Signed-off-by: Derrick Stolee <derrickstolee@github.com>
---
 bundle.c               | 75 ++++++++++++++++--------------------------
 t/t6020-bundle-misc.sh |  8 ++---
 2 files changed, 33 insertions(+), 50 deletions(-)

Comments

Junio C Hamano Jan. 31, 2023, 5:35 p.m. UTC | #1
"Derrick Stolee via GitGitGadget" <gitgitgadget@gmail.com> writes:

> Thus, the code in verify_bundle() has previously had the additional
> check that all prerequisite commits are reachable from repository
> references. This is done via a revision walk from all references,
> stopping only if all prerequisite commits are discovered or all commits
> are walked. This uses a custom walk to verify_bundle().
>
> This check is more strict than what Git applies to fetched pack-files.
> In the fetch case, Git guarantees that the new references are closed
> under reachability by walking from the new references until walking
> commits that are reachable from repository refs. This is done through
> the well-used check_connected() method.
>
> To better align with the restrictions required by 'git fetch',
> reimplement this check in verify_bundle() to use check_connected(). This
> also simplifies the code significantly.

As I often say, breaking repository faster is not the kind of
performance gain we want to have in Git, and I am in favor of this
iteration compared to the earlier version that mostly punted on
ensuring the correctness (rather, it relied on assumption that "most
of the time this should be OK").

>  bundle.c               | 75 ++++++++++++++++--------------------------
>  t/t6020-bundle-misc.sh |  8 ++---
>  2 files changed, 33 insertions(+), 50 deletions(-)

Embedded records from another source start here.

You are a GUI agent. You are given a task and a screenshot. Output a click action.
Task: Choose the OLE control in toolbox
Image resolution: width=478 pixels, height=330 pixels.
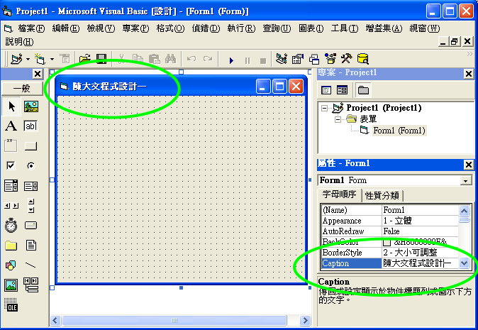point(11,305)
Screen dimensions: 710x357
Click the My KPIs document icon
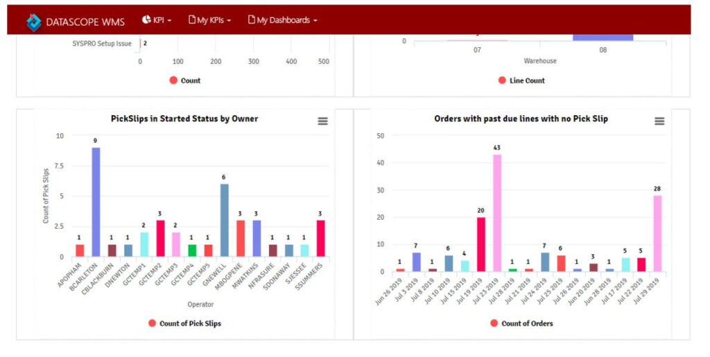point(192,20)
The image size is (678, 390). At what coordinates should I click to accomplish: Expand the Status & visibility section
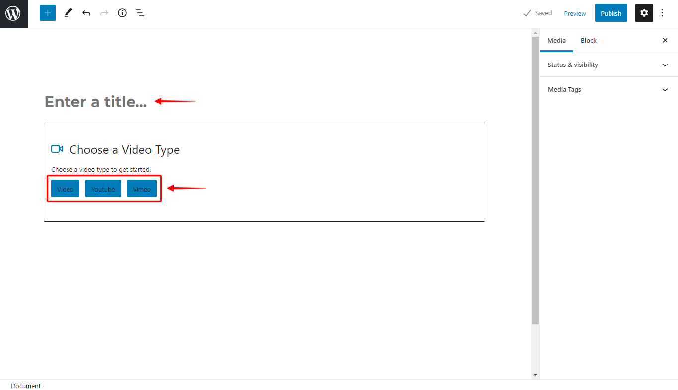pos(609,65)
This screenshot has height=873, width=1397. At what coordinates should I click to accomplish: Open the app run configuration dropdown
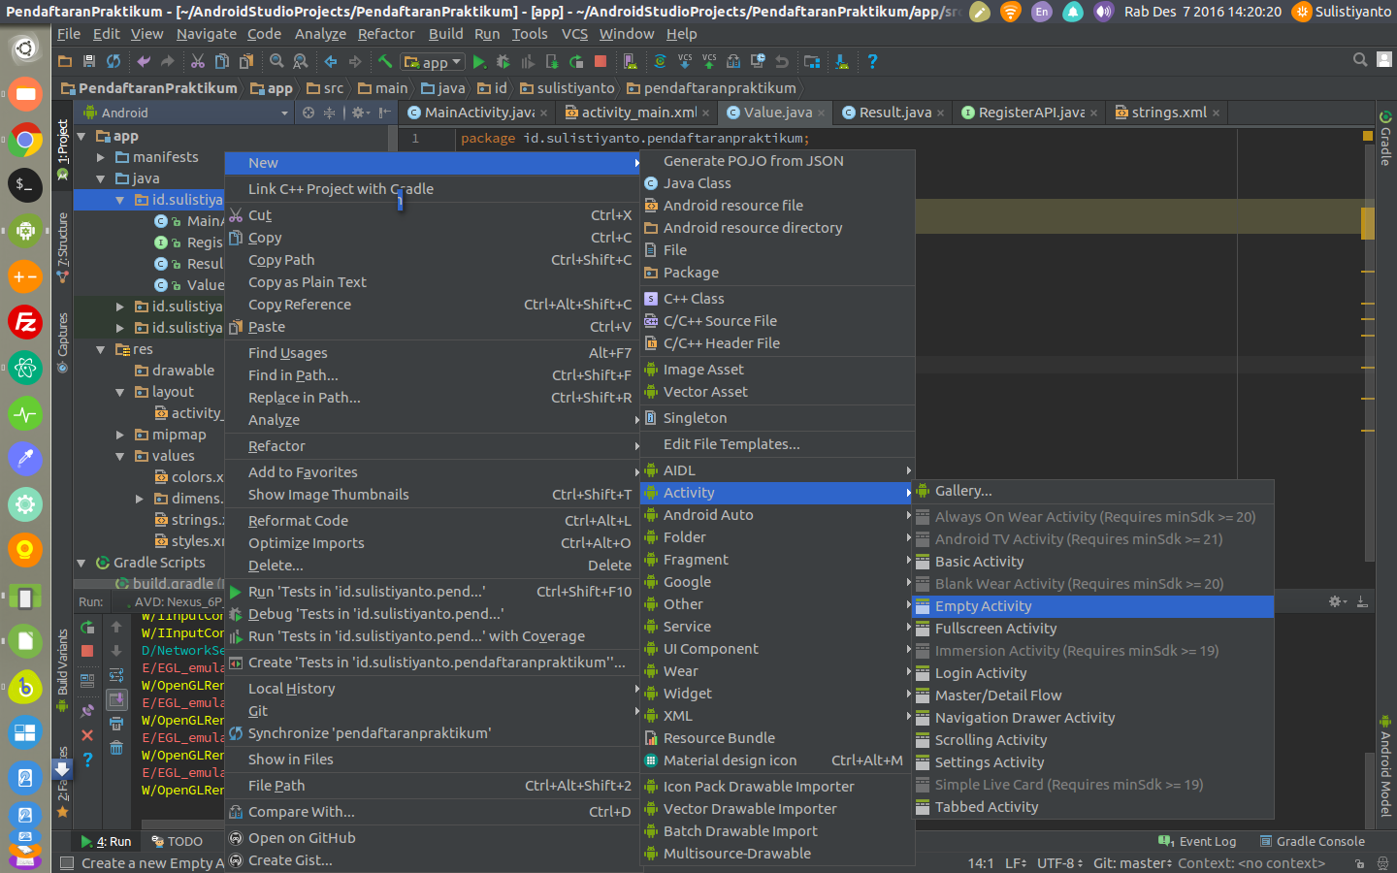pyautogui.click(x=433, y=61)
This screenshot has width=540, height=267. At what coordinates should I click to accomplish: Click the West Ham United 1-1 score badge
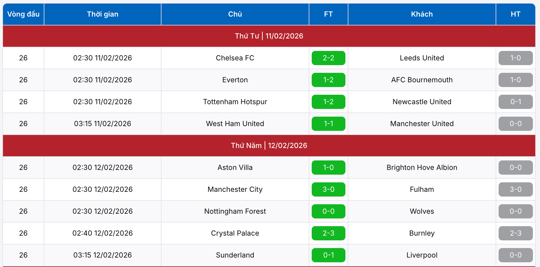[x=328, y=124]
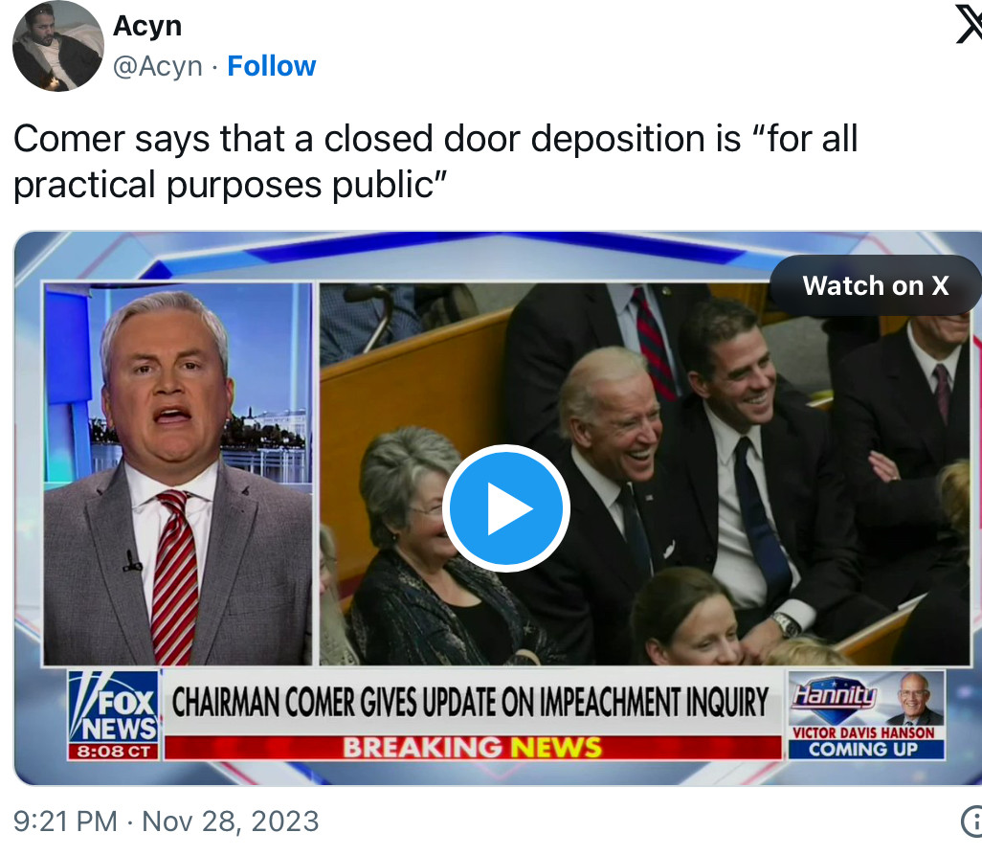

The diffstat is very pleasing to see.

Let me read the postimage along aloud (preimage omitted).

> diff --git a/bundle.c b/bundle.c
> index 4ef7256aa11..76c3a904898 100644
> --- a/bundle.c
> +++ b/bundle.c
> @@ -187,6 +188,21 @@ static int list_refs(struct string_list *r, int argc, const char **argv)
>  /* Remember to update object flag allocation in object.h */
>  #define PREREQ_MARK (1u<<16)
>  
> +struct string_list_iterator {
> +	struct string_list *list;
> +	size_t cur;
> +};
> +
> +static const struct object_id *iterate_ref_map(void *cb_data)
> +{
> +	struct string_list_iterator *iter = cb_data;
> +
> +	if (iter->cur >= iter->list->nr)
> +		return NULL;
> +
> +	return iter->list->items[iter->cur++].util;
> +}

This is to let check_connected() collect all the prerequisite object
names.  OK.

>  int verify_bundle(struct repository *r,
>  		  struct bundle_header *header,
>  		  enum verify_bundle_flags flags)
>  {
>  	/*
>  	 * Do fast check, then if any prereqs are missing then go line by line
>  	 * to be verbose about the errors
>  	 */
>  	struct string_list *p = &header->prerequisites;
> +	int i, ret = 0;
>  	const char *message = _("Repository lacks these prerequisite commits:");
> +	struct string_list_iterator iter = {
> +		.list = p,
> +	};
> +	struct check_connected_options opts = {
> +		.quiet = 1,
> +	};
>  
>  	if (!r || !r->objects || !r->objects->odb)
>  		return error(_("need a repository to verify a bundle"));
>  
>  	for (i = 0; i < p->nr; i++) {
>  		struct string_list_item *e = p->items + i;
>  		const char *name = e->string;
>  		struct object_id *oid = e->util;
>  		struct object *o = parse_object(r, oid);
> +		if (o)
>  			continue;
>  		ret++;
>  		if (flags & VERIFY_BUNDLE_QUIET)
>  			continue;
>  		if (ret == 1)
>  			error("%s", message);
>  		error("%s %s", oid_to_hex(oid), name);
>  	}
> +	if (ret)
>  		goto cleanup;

The "quick fail" logic as before.  Looking sensible.

>  
> +	if ((ret = check_connected(iterate_ref_map, &iter, &opts)))
> +		error(_("some prerequisite commits exist in the object store, "
> +			"but are not connected to the repository's history"));

And then we let check_connected() to ensure that traversing from
these prerequisite objects down to the DAG formed by existing refs
will not die from missing objects.  Makes sense.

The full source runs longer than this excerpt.